_What you need to do:_
[1] According to the earnings article, what offset the weaker parts of the company's second quarter? Answer in one to three sentences.
[2] Please list every factor the earnings article names as having hurt the company's quarterly performance.

_Excerpted passage:_
——
It has been about a month since the last earnings report for Legget & Platt (LEG). Shares have lost about 9.9% in that time frame, underperforming the S&P 500.
Will the recent negative trend continue leading up to its next earnings release, or is Legget & Platt due for a breakout? Before we dive into how investors and analysts have reacted as of late, let's take a quick look at its most recent earnings report in order to get a better handle on the important catalysts.
Leggett's (LEG) Q2 Earnings Beat, Sales Miss, Guidance Cut
Leggett & Platt, Incorporated reported second-quarter 2019 earnings, wherein earnings surpassed the Zacks Consensus Estimate but revenues missed the same.
Adjusted earnings of 64 cents per share beat the Zacks Consensus Estimate and came ahead of the year-ago profit level of 63 cents by 2%. Its quarterly performance was impacted by declines in Automotive and weak trade demand in the Industrial Products segment. Again, lower volume from businesses exited in the Furniture Products segment added to the woes. However, positives like solid contribution from the Elite Comfort Solutions (“ECS”) acquisition, and continued market share and content gains in U.S. Spring led to the upside.
——
_Supplied material:_
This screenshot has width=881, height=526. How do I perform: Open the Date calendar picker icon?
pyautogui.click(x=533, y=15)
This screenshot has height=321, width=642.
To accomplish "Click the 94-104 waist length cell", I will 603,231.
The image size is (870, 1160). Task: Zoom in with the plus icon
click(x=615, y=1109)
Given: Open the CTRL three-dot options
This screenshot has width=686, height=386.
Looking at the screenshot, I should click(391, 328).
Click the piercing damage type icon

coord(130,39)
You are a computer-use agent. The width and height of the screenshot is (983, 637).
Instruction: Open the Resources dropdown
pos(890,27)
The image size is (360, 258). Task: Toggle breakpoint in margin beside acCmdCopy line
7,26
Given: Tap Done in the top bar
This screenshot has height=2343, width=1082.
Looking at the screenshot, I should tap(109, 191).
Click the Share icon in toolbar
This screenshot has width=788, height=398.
——
_Answer set:_
[1] The gains came from a solid contribution by the Elite Comfort Solutions (ECS) acquisition and from continued market share and content gains in U.S. Spring.

[2]
- Declines in Automotive
- Weak trade demand in the Industrial Products segment
- Lower volume from businesses exited in the Furniture Products segment